NEW YORK (Reuters Health) – A cytomegalovirus (CMV) vaccine reduces incident cases of CMV infection in women and has the potential to decrease congenital CMV infection, according to a report in The New England Journal of Medicine for March 19.
The authors note that congenital CMV infection is an important cause of neonatal neurological impairment. “On the basis of a cost-effectiveness analysis, the development of a vaccine for the prevention of congential CMV infection was listed as a top priority for the US by a committee of the Institute of Medicine in 2001,” lead author Dr. Robert F. Pass, from the University of Alabama, Birmingham, and colleagues point out.
Finding an effective CMV vaccine, however, has been a challenge. The first trials of a CMV vaccine began over three decades ago and still one has not been developed with suitable safety and efficacy.
In the present placebo-controlled trial, the researchers tested a vaccine containing recombinant CMV envelope protein B with MF59 adjuvant. A total of 464 non-pregnant, CMV-seronegative women, between 14 and 40 years of age, were randomized to receive doses of the vaccine or placebo at 0, 1, 6 months after they had given birth.

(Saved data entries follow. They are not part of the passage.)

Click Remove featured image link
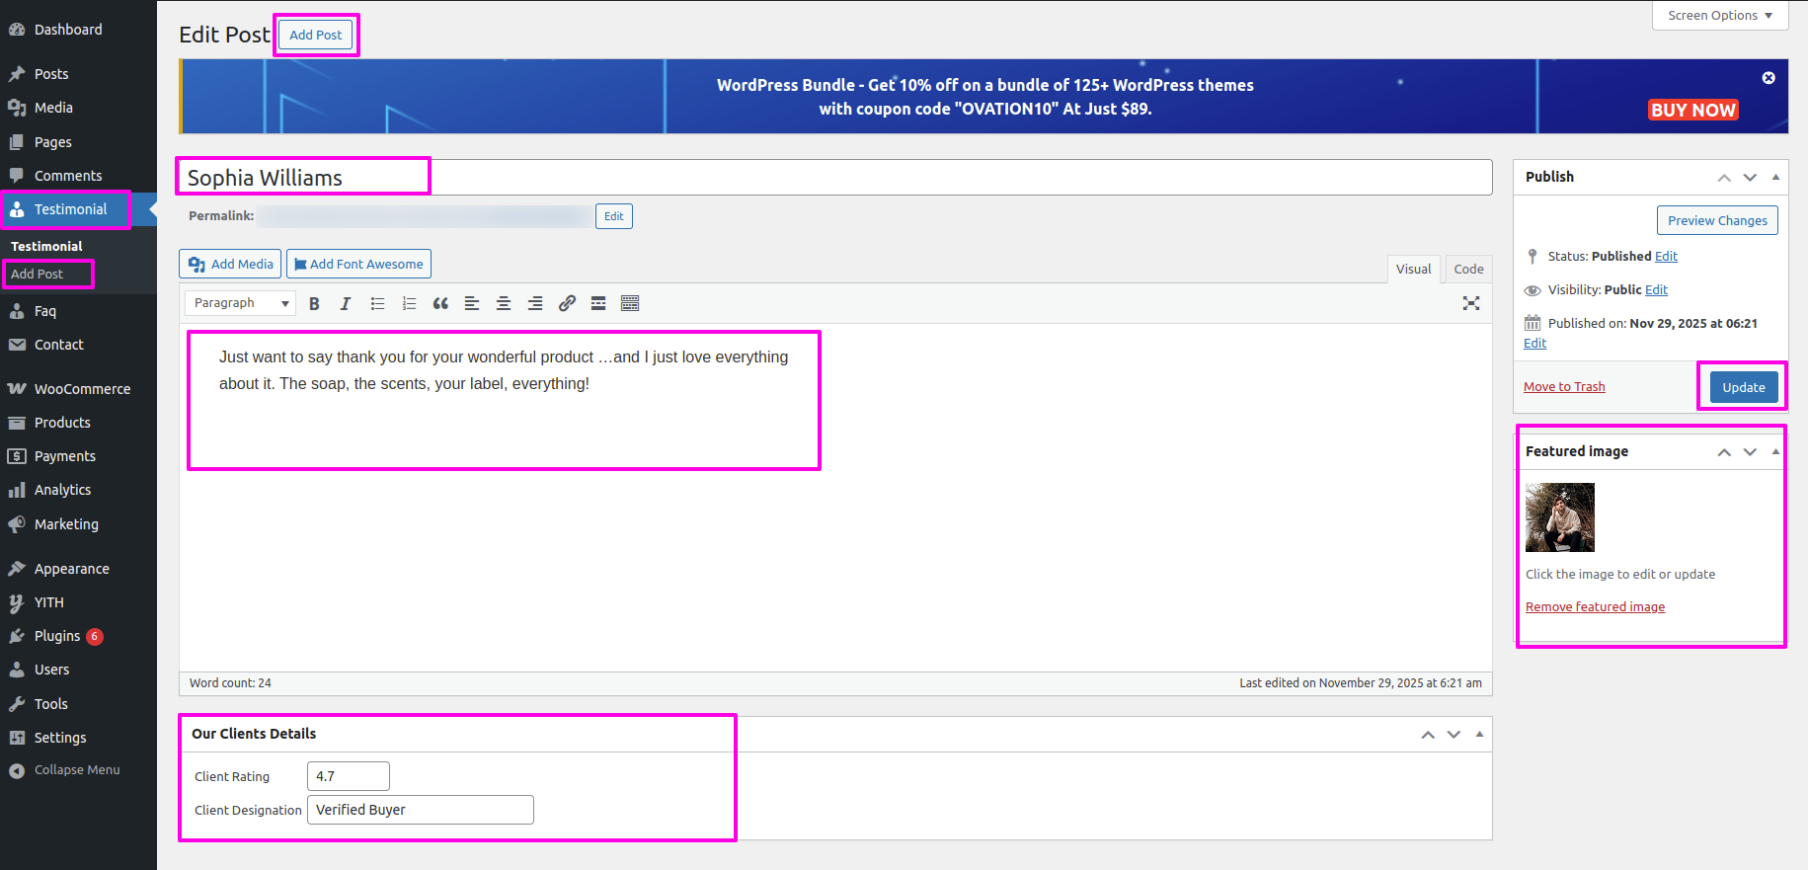The width and height of the screenshot is (1808, 870). [1595, 607]
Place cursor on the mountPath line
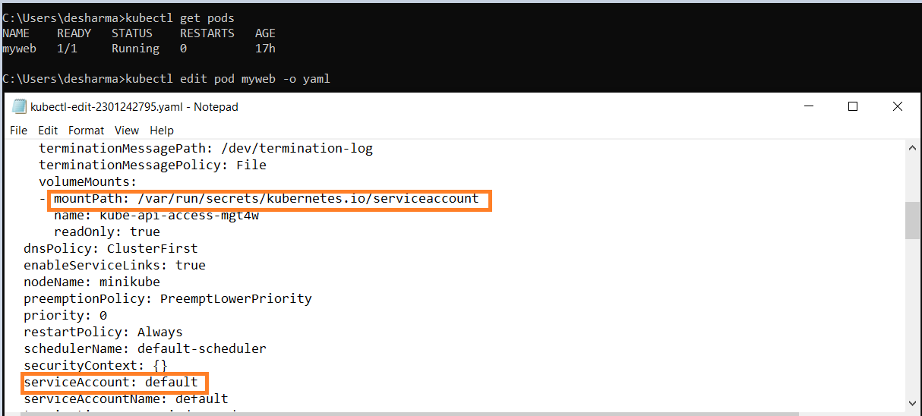The height and width of the screenshot is (416, 922). coord(266,199)
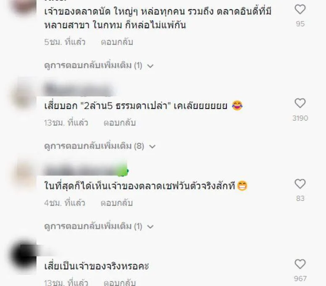Screen dimensions: 326x286
Task: Reply to the 4ชม. ที่แล้ว comment
Action: click(x=117, y=203)
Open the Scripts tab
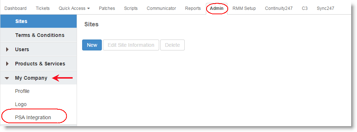The width and height of the screenshot is (357, 132). click(x=131, y=8)
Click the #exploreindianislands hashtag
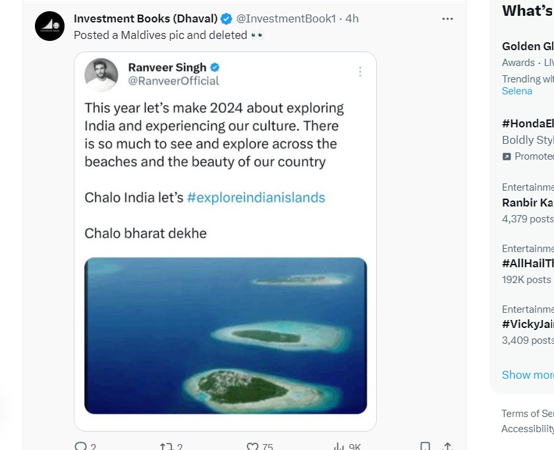This screenshot has width=554, height=450. [256, 197]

During at least 1 year of follow-up, 18 CMV infections were seen in the vaccine group compared with 31 in the placebo group. Further analysis confirmed that women given the vaccine were significantly more likely to remain uninfected during 42 months of follow-up (p = 0.02). Based on infection rates per 100 person-years, the vaccine was 50% effective.

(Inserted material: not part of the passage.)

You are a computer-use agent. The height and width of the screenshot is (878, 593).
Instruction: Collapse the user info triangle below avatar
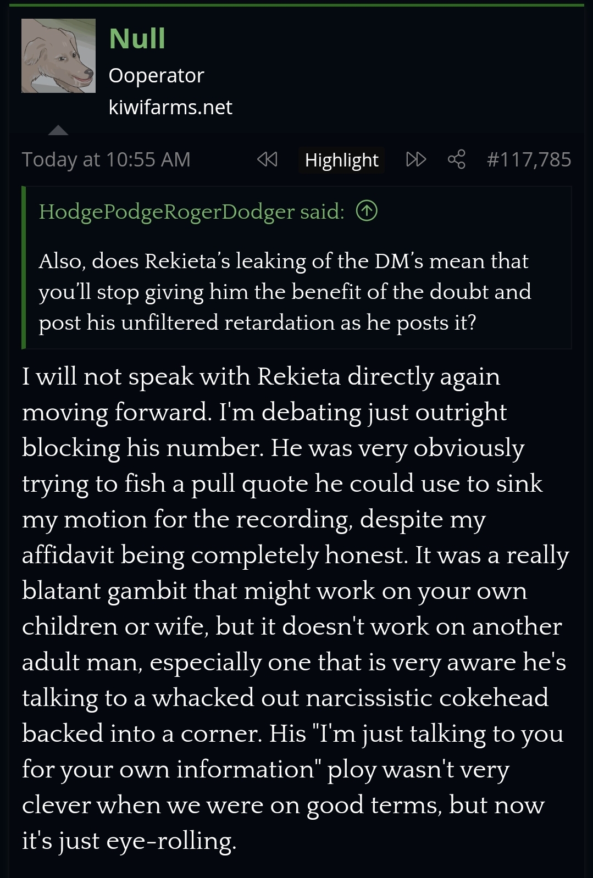(x=58, y=131)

Ninety-seven women in the vaccine group and 118 in the placebo group became pregnant after vaccination. One congenital CMV infection occurred among 81 live births in the vaccine group, compared with 3 cases among 97 live births in the placebo group.
Local reactions, such as pain and erythema, as well as systemic reactions, like chills and arthralgias, were more common in the vaccine group than in controls, the authors note.

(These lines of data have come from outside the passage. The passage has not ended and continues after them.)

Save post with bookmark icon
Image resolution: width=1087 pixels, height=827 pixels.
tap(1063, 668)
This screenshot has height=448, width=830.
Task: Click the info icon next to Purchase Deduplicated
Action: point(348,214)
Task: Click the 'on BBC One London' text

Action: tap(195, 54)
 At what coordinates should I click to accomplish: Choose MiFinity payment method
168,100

In a related editorial, Dr. Cornelia L. Dekker and Dr. Ann M. Arvin, from Stanford University School of Medicine, California, note that although side effects were more common with the active vaccine, they were generally mild in nature and, therefore, further studies of the vaccine are acceptable.
Further research, they add, is also needed to determine if the immune response provided by the vaccine is durable and on par with that of naturally acquired CMV immunity.
N Engl J Med 2009;360:1191-1199,1250-1252.